Dutch lawyer Goran Sluiter, a professor of international law at the University of Amsterdam, explains how, saying it was more than likely Praljak had an accomplice.

How did he get the liquid?

“There are three scenarios. He got hold of the liquid in the detention centre, while being transported from the prison to the courtroom, or inside the courtroom itself. But I would be very surprised if he got it during the transport, as it’s a very short lapse of time.”
It is possible that “the liquid he drank was a medicine that he had received in the centre for treatment, but which he then stashed away.

“If he got hold of the bottle inside the courtroom then that reduces the circle of people who could have helped him. So you are thinking about the lawyers.

“Whatever happened, there are very strong chances that he had help.”

What security measures are in place?

“When they arrive at the court, the detainees pass through security controls. Then — before the hearing and afterwards, before returning to the detention centre — the accused are kept in holding cells.

“At the detention centre, we lawyers must pass through two security controls. One at the entrance to the Scheveningen detention centre which comes under the authority of the Dutch, and then again when entering the part of the jail reserved for ICTY suspects which is under the authority of UN guards. We are scanned like at an airport. The UN controls are much stricter than those done by the Dutch.

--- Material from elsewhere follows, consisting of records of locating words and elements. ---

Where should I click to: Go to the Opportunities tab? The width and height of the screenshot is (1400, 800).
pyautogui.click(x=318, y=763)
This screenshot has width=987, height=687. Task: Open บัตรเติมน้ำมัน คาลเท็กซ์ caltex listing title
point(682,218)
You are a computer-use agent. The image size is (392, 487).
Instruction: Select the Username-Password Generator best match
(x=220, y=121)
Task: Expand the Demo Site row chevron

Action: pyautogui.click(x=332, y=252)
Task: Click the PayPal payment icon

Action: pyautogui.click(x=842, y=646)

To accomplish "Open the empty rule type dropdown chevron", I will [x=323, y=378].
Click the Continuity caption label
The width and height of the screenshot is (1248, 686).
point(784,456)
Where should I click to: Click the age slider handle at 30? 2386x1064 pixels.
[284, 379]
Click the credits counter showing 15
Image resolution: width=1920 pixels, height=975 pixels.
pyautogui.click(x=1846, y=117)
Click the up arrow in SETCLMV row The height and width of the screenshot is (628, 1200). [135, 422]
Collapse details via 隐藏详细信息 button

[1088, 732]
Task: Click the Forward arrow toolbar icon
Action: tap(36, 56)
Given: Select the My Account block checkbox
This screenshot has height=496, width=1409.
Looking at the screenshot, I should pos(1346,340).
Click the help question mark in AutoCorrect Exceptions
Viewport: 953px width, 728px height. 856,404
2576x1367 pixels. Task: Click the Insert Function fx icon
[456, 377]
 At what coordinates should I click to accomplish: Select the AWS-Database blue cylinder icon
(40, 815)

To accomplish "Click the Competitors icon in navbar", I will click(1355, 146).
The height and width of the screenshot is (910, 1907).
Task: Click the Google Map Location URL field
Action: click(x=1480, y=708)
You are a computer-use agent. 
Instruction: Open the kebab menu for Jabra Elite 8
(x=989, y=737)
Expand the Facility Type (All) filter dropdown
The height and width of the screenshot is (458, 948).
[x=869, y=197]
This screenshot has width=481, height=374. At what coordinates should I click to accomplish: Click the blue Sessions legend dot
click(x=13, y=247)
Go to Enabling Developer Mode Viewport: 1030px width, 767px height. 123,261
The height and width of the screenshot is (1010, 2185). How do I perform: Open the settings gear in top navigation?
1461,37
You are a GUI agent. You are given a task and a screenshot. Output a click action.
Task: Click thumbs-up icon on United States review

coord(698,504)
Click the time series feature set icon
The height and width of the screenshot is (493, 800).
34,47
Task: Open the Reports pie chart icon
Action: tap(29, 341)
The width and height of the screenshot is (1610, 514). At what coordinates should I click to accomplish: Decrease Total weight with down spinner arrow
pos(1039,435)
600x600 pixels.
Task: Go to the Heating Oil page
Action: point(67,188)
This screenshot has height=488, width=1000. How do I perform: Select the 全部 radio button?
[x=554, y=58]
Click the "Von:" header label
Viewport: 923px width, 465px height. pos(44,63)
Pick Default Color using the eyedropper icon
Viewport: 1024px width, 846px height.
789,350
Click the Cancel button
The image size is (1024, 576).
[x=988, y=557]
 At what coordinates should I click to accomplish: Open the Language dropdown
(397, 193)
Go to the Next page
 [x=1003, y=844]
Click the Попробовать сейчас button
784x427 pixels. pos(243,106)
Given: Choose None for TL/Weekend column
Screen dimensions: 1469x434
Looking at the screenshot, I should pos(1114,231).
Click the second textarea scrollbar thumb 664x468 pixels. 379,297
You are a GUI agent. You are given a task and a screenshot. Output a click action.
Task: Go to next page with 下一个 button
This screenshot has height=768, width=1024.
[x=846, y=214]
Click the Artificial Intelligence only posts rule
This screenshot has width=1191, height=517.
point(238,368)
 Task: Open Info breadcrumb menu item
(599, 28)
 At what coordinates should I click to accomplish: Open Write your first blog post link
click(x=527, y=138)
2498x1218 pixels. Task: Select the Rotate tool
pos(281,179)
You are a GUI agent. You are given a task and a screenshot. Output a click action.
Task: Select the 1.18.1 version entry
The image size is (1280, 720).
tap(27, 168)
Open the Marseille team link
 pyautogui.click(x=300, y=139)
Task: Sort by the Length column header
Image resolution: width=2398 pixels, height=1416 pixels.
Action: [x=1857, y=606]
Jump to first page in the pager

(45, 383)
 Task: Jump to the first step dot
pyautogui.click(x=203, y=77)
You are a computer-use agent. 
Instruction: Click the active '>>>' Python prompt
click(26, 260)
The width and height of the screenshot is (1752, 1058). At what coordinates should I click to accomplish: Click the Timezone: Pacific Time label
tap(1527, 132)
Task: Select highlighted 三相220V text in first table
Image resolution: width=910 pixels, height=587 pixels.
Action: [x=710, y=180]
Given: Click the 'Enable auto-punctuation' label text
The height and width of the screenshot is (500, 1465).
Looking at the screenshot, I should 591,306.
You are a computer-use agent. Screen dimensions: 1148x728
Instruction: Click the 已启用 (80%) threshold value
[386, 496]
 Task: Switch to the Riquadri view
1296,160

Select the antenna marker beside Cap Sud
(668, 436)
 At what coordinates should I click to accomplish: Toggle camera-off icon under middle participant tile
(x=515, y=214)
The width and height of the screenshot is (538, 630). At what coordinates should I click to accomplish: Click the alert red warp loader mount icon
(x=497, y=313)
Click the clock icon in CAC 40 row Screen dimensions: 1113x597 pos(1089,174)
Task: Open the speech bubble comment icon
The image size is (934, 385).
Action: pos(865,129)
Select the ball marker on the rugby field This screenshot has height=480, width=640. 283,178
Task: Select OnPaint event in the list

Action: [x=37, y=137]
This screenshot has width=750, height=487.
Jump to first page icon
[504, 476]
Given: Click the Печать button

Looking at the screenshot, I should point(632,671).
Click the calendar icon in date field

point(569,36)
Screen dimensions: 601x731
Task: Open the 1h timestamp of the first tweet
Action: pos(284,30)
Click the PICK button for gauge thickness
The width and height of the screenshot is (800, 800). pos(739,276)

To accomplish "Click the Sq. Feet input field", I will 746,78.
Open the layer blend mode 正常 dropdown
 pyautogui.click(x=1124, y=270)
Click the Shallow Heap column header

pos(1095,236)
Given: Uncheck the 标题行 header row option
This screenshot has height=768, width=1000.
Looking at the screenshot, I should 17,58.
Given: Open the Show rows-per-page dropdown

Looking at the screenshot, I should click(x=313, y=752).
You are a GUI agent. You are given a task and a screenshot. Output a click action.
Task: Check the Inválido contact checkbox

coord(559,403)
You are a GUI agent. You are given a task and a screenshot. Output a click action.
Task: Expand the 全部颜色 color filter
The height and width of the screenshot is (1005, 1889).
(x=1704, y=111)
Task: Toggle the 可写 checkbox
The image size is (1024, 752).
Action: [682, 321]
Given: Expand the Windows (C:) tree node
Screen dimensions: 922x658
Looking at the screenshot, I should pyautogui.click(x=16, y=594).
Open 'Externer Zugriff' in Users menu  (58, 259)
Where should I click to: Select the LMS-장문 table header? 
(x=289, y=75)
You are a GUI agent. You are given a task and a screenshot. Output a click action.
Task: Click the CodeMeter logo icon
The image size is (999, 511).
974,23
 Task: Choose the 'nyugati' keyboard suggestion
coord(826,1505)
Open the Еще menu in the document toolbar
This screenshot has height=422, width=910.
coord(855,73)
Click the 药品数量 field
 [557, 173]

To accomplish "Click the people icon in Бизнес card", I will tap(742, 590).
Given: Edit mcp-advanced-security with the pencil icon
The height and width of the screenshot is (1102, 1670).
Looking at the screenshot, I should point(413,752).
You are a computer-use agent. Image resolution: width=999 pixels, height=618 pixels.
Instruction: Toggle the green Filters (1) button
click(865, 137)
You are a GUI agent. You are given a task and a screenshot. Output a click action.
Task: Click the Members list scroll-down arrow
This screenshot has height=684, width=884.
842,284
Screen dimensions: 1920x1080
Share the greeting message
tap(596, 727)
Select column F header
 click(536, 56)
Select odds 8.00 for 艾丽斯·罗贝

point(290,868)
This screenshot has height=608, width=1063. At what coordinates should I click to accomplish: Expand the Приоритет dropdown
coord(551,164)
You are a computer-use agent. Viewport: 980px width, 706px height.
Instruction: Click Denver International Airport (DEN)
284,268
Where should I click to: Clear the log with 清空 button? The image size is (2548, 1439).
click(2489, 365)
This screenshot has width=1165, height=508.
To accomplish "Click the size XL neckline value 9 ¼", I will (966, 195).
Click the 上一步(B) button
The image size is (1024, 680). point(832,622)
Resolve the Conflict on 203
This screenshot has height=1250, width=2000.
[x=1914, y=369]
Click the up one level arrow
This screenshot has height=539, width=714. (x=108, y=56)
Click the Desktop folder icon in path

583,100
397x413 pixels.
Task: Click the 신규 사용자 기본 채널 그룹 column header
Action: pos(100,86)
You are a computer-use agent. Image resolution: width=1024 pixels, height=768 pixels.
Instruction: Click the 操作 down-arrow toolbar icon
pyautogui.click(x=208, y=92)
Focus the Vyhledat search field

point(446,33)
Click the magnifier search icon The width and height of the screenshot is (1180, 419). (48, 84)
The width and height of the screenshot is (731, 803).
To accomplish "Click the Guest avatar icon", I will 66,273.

“At the court, the suspects have to pass through security controls which detect metal and drugs. But it is not always possible to stop drugs. Medicines, for example, can be mixed with water, and passed off as a bottle of water.”

Are there pat-downs?

“This is not a terrorist unit, so the pat-downs are less strict. My bottles of water have never been controlled, for example. Clothing is felt to see if it contains a weapon. Praljak could have quite easily hidden this small bottle in one of his bodily cavities.

“When someone really wants to end their life, they will always find a way to do it.”